И он отдал его мне. Вместе с теми словами.
Неужели я, наконец, нашла свое место в мире?
Если это правда, я уж постараюсь сделать так, чтобы никакие огненные колдуны не сумели меня отсюда выгнать.
Глава 14. Совий
Стрела сорвалась с тихим шелестом, едва уловимым даже привычным ухом. Вспорола воздух и пробила живое бьющееся сердце с легкостью, которую дарила острейшая заточка. Олень умер еще раньше, чем стройные ноги подломились, и тяжелое тело упало в заросли костяники.
Совий выпрямился, крепя лук за спину. Он не улыбался удачной охоте, лишь наклонил голову, мысленно благодаря лес за щедрый дар. Мясо пойдет впрок – соленое и вяленое, разложенное в можжевеловые бочки, поможет спокойно пережить зиму.

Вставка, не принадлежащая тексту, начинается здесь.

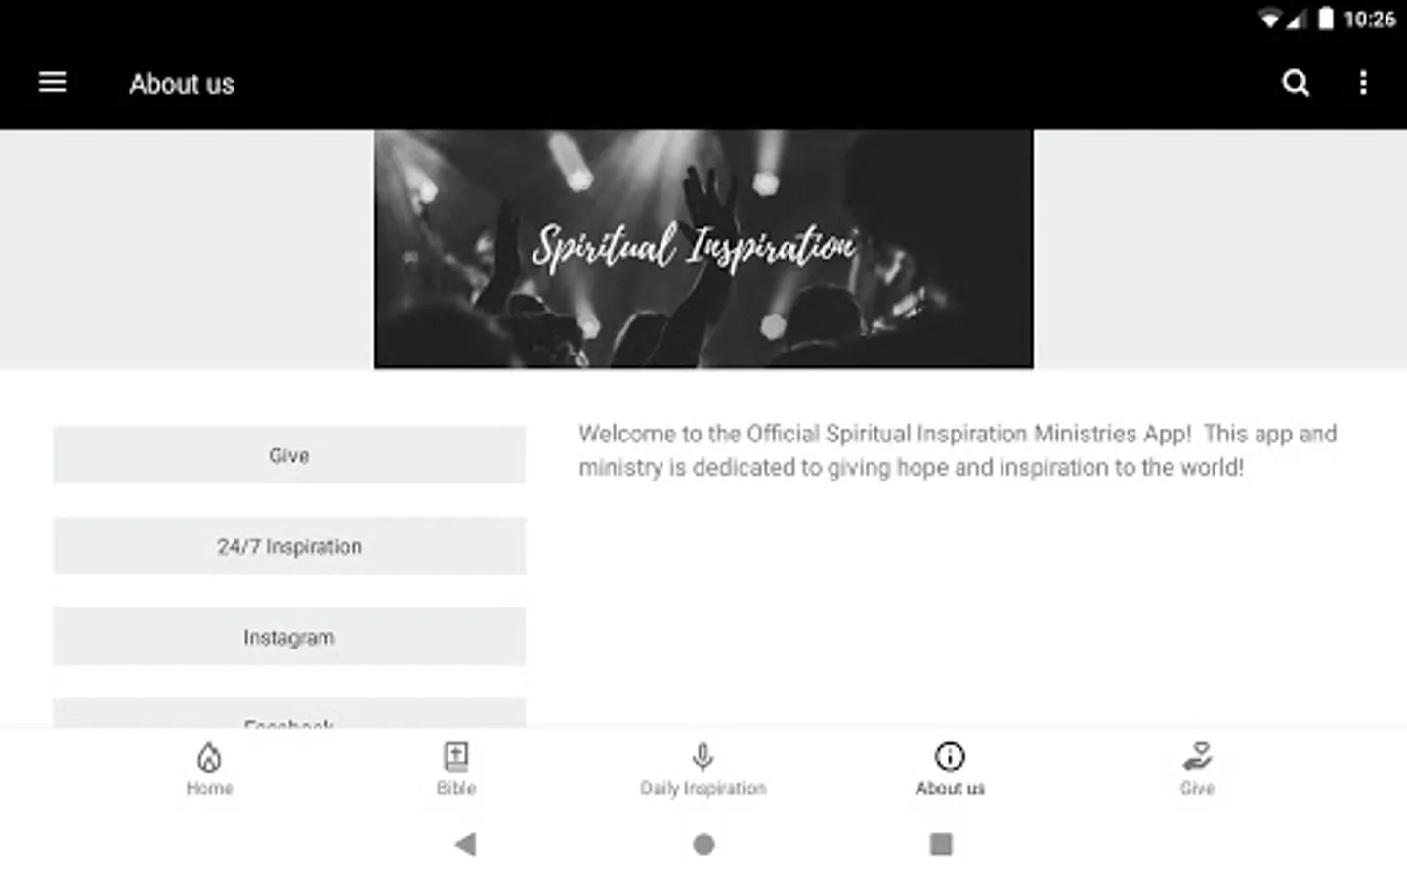Tap Android back triangle button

Рыжий охотник вздохнул и провел ладонью по глазам. Его жизнь была простой и понятной. Охота. Помощь названому отцу в кузнице. И снова охота, но уже не на зверей. Когда навьи твари вылезали на свет, Совий почти не ночевал дома.

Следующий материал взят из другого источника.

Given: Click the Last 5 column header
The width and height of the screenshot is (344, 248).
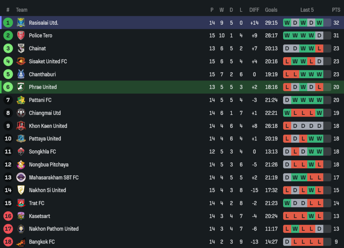Looking at the screenshot, I should [x=307, y=10].
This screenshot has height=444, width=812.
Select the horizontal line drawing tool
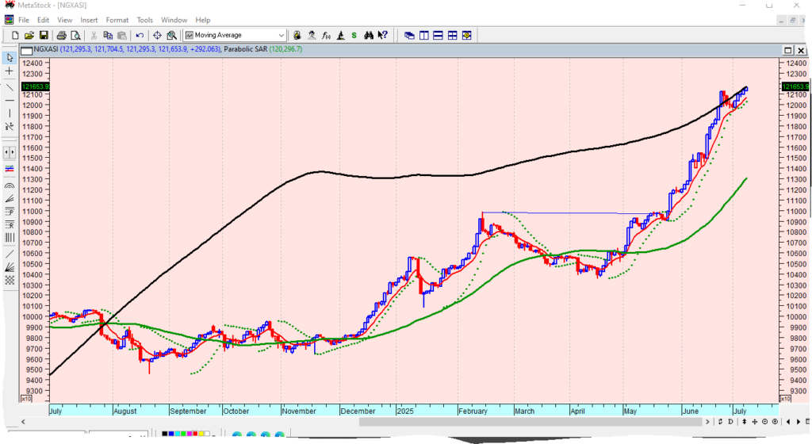10,100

Изредка, отмывшись от крови и сменив удобную одежду охотника на чистую рубаху с вышитым воротом – она такая была одна среди его вещей – Совий отправлялся на посиделки молодежи. Закрыв глаза, он слушал музыку – недолго, ровно столько, чтобы память распахнула двери, заменяя один образ другим. Там, в воспоминании, вокруг него были не бревенчатые стены избы, и не деревенские парни и девчонки лихо отплясывали под звуки дудок и гуслей. Белокаменные стены, освещенные тысячами свечей, вырастали, упираясь куполами в небеса. В этом зале закутанные в строгие черные кафтаны юноши вели таких же строгих, держащих спину идеально прямо дев в точном соответствии с величавой музыкой. Гостьи из-за Золотого моря, дочери послов, княжны и принцессы… Девушки, будто диковинные цветы, украшали аскетичное убранство Школы Дейва дважды в год: на Солнцестояние и в Ночь Вельнаса. Шорох юбок и цокот острых каблучков, волоокий взгляд из-за белых перьев веера, легкое касание руки, оставляющее крошечную записку на ладони с указанием места и времени встречи…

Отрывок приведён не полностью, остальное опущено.